INSTRUCTIONS TO FOLLOW: Count how many lines in the material below contain the string "message", treating uppercase and lowercase as different. Reply with the number alone.

EXCERPTED DATA:
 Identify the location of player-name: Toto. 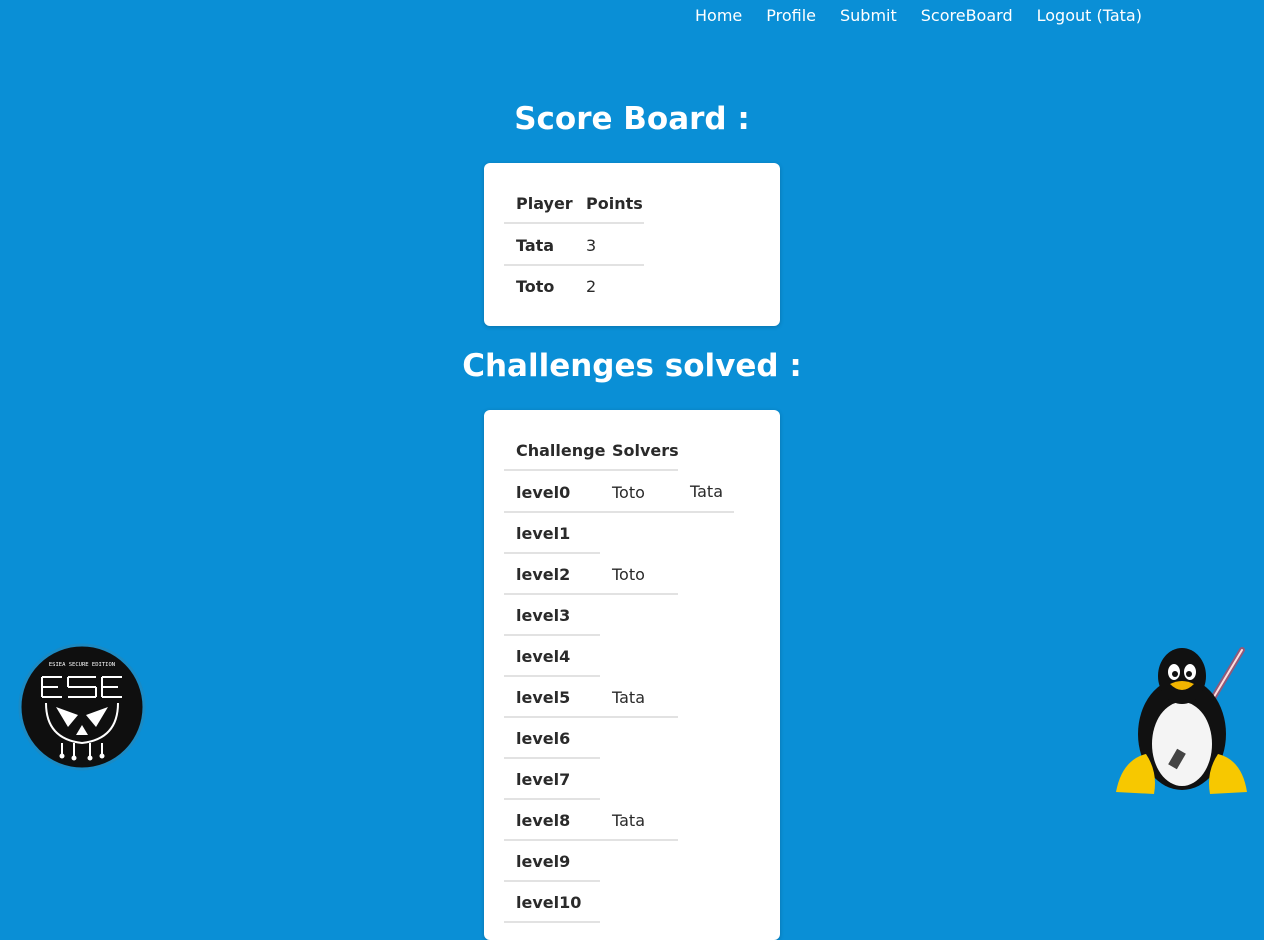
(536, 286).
--
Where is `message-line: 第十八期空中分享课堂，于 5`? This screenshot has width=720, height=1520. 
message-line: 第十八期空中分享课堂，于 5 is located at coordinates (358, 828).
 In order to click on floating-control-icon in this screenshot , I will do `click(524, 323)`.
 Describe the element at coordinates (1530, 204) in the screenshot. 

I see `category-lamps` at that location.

REPLY TO THE TASK: 2